Objective a = Reproduce the Tock meeting notes word for word, in full.

Text extract =

Amit: Traffic in the project has gained large momentum, several people have started turning off notifications for libtock-{rs,c} and tock. GitHub notifications tend to increase by ~30 every few hours. How to surface things which matter outside of purely GitHub notifications? Example: libtock-rs contribution guidelines. Avoid things getting lost in the noise.
Alistair: Thought about not using GitHub for sending patches? Using a Linux-style mailing list based workflow. GitHub's interface is not well suited, especially for a large amount of patches. It is hard to manage.
Hudson: Unsure whether it solves this issue. Regardless of how patches come in, the notification count doesn't decrease.
Leon: Primary issue is how GitHub organizes long and comment-heavy issues PRs and issues badly. Email is a more transparent system; all contained in one inbox which is looked at anyways.
Alistair: Email has no notification problem, just scroll through. You can be CC'd on topics you're interested in.
Leon: Another way could be kanban style GitHub projects, especially areas of focus.

Leon: While the kanban project tracking board I've set up works well technically, I unfortunately don't have the resources to keep it current. I don't think it is very useful as not many people actively used it and therefore gained value from it. Proposal: put it on hold / delete it, at least temporarily.

Multiple System Call Return Values

Amit: Met up as a group to organize topics for Tock 2.0, clarifying which things need further discussion and how to approach that.

Leon and I have done exploration regarding the tradeoffs of multiple return values from system calls. Generally options are to return 2 values (as that can be cleanly represented in C) or 4 values (as this is how many registers we're giving up anyways for passing arguments). Exploration done regarding the overhead of returning 4 values in userspace.

Record extracts =
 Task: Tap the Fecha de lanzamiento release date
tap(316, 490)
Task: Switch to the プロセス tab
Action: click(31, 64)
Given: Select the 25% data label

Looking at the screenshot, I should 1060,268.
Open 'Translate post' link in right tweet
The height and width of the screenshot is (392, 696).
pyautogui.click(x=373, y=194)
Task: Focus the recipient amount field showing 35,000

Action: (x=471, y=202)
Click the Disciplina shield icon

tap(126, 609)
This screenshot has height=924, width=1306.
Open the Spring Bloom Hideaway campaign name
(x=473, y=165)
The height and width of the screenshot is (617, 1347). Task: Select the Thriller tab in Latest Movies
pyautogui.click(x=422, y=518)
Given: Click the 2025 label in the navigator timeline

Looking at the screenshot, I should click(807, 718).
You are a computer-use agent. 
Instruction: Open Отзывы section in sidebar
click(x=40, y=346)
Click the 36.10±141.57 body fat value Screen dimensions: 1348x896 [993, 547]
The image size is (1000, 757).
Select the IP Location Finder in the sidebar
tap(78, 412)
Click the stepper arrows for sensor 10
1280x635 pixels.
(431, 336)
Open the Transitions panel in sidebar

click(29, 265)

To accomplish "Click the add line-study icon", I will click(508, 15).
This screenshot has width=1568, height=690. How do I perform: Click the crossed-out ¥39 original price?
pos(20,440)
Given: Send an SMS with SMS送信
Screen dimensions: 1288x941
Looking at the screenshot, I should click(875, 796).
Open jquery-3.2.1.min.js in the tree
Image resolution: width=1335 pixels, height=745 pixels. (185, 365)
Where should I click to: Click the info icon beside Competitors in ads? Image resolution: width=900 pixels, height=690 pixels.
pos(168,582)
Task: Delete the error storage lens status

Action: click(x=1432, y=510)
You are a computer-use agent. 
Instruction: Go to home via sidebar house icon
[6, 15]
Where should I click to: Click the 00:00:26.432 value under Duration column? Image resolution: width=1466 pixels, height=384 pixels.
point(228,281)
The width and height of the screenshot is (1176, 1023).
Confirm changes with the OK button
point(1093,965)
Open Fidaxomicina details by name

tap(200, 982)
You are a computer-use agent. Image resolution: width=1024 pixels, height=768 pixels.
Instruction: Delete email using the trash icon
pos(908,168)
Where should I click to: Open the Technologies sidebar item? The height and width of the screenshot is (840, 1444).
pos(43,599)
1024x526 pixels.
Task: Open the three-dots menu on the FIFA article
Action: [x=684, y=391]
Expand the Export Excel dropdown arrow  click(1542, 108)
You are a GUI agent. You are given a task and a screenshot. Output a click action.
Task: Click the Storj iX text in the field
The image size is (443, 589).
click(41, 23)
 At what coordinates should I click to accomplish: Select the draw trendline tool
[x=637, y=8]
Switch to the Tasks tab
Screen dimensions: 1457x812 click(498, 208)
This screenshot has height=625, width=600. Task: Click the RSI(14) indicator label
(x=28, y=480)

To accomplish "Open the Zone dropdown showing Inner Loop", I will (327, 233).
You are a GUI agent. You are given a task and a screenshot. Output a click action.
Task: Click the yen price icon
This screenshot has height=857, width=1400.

Objective b = Format the records, from their first line up to and including the line containing "Click the 36.10±141.57", as a Markdown table. Use the columns No. and Line: No. holds the row number and Line holds the line. Omit blank lines and include no other lines.

Worked answer a =
Amit: Traffic in the project has gained large momentum, several people have started turning off notifications for libtock-{rs,c} and tock. GitHub notifications tend to increase by ~30 every few hours. How to surface things which matter outside of purely GitHub notifications? Example: libtock-rs contribution guidelines. Avoid things getting lost in the noise.
Alistair: Thought about not using GitHub for sending patches? Using a Linux-style mailing list based workflow. GitHub's interface is not well suited, especially for a large amount of patches. It is hard to manage.
Hudson: Unsure whether it solves this issue. Regardless of how patches come in, the notification count doesn't decrease.
Leon: Primary issue is how GitHub organizes long and comment-heavy issues PRs and issues badly. Email is a more transparent system; all contained in one inbox which is looked at anyways.
Alistair: Email has no notification problem, just scroll through. You can be CC'd on topics you're interested in.
Leon: Another way could be kanban style GitHub projects, especially areas of focus.

Leon: While the kanban project tracking board I've set up works well technically, I unfortunately don't have the resources to keep it current. I don't think it is very useful as not many people actively used it and therefore gained value from it. Proposal: put it on hold / delete it, at least temporarily.

Multiple System Call Return Values

Amit: Met up as a group to organize topics for Tock 2.0, clarifying which things need further discussion and how to approach that.

Leon and I have done exploration regarding the tradeoffs of multiple return values from system calls. Generally options are to return 2 values (as that can be cleanly represented in C) or 4 values (as this is how many registers we're giving up anyways for passing arguments). Exploration done regarding the overhead of returning 4 values in userspace.

Worked answer b =
| No. | Line |
|---|---|
| 1 |  Task: Tap the Fecha de lanzamiento release date |
| 2 | tap(316, 490) |
| 3 | Task: Switch to the プロセス tab |
| 4 | Action: click(31, 64) |
| 5 | Given: Select the 25% data label |
| 6 | Looking at the screenshot, I should 1060,268. |
| 7 | Open 'Translate post' link in right tweet |
| 8 | The height and width of the screenshot is (392, 696). |
| 9 | pyautogui.click(x=373, y=194) |
| 10 | Task: Focus the recipient amount field showing 35,000 |
| 11 | Action: (x=471, y=202) |
| 12 | Click the Disciplina shield icon |
| 13 | tap(126, 609) |
| 14 | This screenshot has height=924, width=1306. |
| 15 | Open the Spring Bloom Hideaway campaign name |
| 16 | (x=473, y=165) |
| 17 | The height and width of the screenshot is (617, 1347). Task: Select the Thriller tab in Latest Movies |
| 18 | pyautogui.click(x=422, y=518) |
| 19 | Given: Click the 2025 label in the navigator timeline |
| 20 | Looking at the screenshot, I should click(807, 718). |
| 21 | You are a computer-use agent.  |
| 22 | Instruction: Open Отзывы section in sidebar |
| 23 | click(x=40, y=346) |
| 24 | Click the 36.10±141.57 body fat value Screen dimensions: 1348x896 [993, 547] |